Конец новоселовской колонии был очень трагичен, но пришел не оттуда, откуда его ожидали. Он показал, что как ни старались толстовцы развивать в себе и в людях добрые чувства, это не всегда удается. Иллюзии колонистов были разбиты действительностью. Через немного времени, я уже не помню точно, когда именно, окружающая колонию крестьянская среда сделала из ее существования совсем не те выводы, на которые рассчитывали члены колонии. Узнав, что соседние «господа» очень добрые и даже советуют «злу не противиться», двое из соседней деревни пришли и для «пробы» увели лошадь только на том основании, что она самим им нужна. В колонии велись переговоры: как на этот факт реагировать? Можно ли обратиться к властям? Было, конечно, решено на этот путь не вступать, но послать одного из своих, чтобы усовестить крестьян и отдать похитителей на суд самой деревни.

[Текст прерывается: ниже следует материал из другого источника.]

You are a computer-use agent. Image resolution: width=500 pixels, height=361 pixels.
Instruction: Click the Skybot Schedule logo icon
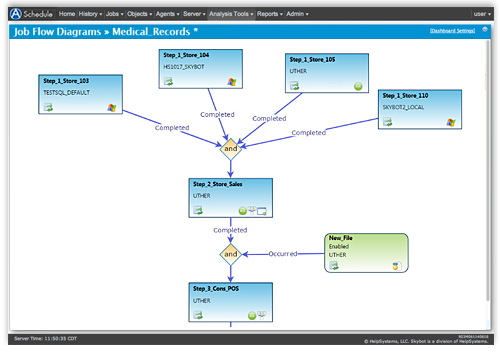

На другой день к ним пришла вся деревня; колония торжествовала, думая, что в них совесть заговорила. Но они ошиблись: крестьяне пришли взять и унести с собой все, что у них еще оставалось. Я там сам не был, а о подробностях они не любили рассказывать, но после этого оставаться в колонии никто не хотел; все оттуда уехали, а имение было куплено кем-то в личную собственность. Сам Новоселов скоро принял «священство», стал миссионером и в последний перед революцией год в специальной духовной печати обличал Распутина.
Господин Маклаков пишет, что конец новоселовской колонии был очень трагичен, однако мне кажется, что ничего трагичного там не было — группа исследователей поставила важный эксперимент, и результаты эксперимента вынудили участников повзрослеть, более трезво взглянуть на реальную жизнь.
Более трагичен был не закономерный провал колонии, а судьба самого Новоселова. Так как он был священником, причём принципиальным, при Советах его несколько арестовывали, он провёл много лет в заключении. В 1938 году Новоселова расстреляли: якобы за подготовку бунта в Вологодской тюрьме.